- _WHAT THE EXERCISE ASKS_: In the records that follow, the lines from the one containing "Hosted by Resources Integrated (206, 2568)" to the one containing "món (182, 1156)", inclusive, are to be given again exactly.

- _RECORDS SUPPLIED_:
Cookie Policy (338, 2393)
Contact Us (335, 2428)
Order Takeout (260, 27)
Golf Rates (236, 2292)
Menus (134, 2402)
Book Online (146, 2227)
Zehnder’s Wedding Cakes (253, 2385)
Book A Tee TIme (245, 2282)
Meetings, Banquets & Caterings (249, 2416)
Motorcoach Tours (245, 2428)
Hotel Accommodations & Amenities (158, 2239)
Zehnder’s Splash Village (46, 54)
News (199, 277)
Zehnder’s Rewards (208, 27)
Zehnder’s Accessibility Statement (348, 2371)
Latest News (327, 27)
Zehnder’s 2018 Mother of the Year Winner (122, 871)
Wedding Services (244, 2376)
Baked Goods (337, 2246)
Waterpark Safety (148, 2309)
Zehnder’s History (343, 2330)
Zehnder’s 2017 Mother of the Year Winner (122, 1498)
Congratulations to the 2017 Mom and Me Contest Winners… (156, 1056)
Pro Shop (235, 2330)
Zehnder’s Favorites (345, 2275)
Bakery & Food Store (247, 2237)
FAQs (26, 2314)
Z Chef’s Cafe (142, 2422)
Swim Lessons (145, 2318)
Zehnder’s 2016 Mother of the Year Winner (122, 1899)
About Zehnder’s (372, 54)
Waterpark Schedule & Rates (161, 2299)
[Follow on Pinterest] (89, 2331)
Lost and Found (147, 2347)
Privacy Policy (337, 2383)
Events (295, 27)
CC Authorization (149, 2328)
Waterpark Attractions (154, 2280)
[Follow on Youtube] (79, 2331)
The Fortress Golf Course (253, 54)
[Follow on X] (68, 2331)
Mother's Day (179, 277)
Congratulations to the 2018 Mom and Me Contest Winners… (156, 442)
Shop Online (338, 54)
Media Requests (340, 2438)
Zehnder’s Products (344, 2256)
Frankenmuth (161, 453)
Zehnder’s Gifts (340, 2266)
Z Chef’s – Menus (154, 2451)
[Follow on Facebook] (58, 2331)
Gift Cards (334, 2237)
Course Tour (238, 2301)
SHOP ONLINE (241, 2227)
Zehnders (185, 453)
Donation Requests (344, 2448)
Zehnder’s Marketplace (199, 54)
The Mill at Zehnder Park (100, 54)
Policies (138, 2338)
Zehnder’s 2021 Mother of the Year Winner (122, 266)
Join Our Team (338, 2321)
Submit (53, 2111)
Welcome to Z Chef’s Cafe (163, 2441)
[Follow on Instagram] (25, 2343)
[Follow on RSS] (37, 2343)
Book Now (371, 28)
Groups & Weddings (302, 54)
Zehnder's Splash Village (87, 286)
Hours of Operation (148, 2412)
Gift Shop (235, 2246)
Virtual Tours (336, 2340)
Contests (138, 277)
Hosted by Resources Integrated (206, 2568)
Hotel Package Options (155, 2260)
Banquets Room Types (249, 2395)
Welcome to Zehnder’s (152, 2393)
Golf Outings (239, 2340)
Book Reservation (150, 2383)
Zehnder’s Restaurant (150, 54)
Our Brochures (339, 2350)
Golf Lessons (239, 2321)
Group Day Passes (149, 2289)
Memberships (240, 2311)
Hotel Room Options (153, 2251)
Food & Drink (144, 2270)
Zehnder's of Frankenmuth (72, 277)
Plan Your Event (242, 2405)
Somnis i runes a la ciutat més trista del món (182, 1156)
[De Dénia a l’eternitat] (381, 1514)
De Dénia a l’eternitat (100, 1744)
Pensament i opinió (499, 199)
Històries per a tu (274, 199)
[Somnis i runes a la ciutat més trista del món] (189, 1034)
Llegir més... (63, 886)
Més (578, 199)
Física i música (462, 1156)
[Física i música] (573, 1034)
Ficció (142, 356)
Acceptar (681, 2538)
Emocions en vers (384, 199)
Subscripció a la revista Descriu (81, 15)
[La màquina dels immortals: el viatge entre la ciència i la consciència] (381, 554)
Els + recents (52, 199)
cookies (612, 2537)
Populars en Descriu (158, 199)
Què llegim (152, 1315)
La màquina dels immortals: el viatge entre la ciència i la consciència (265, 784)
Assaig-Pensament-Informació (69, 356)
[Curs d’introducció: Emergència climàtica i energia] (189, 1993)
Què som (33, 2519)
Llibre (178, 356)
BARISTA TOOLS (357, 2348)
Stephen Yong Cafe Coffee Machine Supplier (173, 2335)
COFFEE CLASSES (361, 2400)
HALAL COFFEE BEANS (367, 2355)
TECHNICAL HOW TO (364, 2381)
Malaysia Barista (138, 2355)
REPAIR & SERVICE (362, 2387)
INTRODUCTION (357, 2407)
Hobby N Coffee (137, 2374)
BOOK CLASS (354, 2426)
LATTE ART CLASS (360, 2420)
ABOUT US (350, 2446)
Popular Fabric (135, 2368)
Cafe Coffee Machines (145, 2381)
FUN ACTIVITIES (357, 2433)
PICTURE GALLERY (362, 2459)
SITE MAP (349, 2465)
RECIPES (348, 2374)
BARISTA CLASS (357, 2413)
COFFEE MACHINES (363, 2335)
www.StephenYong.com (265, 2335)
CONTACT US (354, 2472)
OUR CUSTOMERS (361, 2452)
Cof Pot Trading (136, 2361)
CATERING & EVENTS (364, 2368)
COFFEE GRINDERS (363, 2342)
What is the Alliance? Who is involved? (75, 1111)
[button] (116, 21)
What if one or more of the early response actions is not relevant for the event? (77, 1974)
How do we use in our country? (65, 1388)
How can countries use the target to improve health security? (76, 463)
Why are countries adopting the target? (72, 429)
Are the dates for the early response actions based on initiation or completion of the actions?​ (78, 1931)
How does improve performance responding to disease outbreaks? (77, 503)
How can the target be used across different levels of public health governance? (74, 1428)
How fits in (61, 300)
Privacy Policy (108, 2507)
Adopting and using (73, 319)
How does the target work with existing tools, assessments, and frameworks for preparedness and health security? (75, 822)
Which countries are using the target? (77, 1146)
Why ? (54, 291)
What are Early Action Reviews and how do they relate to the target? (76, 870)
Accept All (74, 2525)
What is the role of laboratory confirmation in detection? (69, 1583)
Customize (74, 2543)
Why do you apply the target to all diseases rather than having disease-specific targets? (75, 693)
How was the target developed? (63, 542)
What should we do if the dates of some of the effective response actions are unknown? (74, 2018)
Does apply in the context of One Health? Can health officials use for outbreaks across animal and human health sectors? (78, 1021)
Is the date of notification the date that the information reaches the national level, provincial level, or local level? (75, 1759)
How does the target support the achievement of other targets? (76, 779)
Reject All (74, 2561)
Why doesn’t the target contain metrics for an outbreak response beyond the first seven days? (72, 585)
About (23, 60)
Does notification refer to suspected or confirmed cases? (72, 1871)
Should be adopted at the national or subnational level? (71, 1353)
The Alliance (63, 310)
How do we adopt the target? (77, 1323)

- _TASK SOLUTION_:
Hosted by Resources Integrated (206, 2568)
Hotel Package Options (155, 2260)
Banquets Room Types (249, 2395)
Welcome to Zehnder’s (152, 2393)
Golf Outings (239, 2340)
Book Reservation (150, 2383)
Zehnder’s Restaurant (150, 54)
Our Brochures (339, 2350)
Golf Lessons (239, 2321)
Group Day Passes (149, 2289)
Memberships (240, 2311)
Hotel Room Options (153, 2251)
Food & Drink (144, 2270)
Zehnder's of Frankenmuth (72, 277)
Plan Your Event (242, 2405)
Somnis i runes a la ciutat més trista del món (182, 1156)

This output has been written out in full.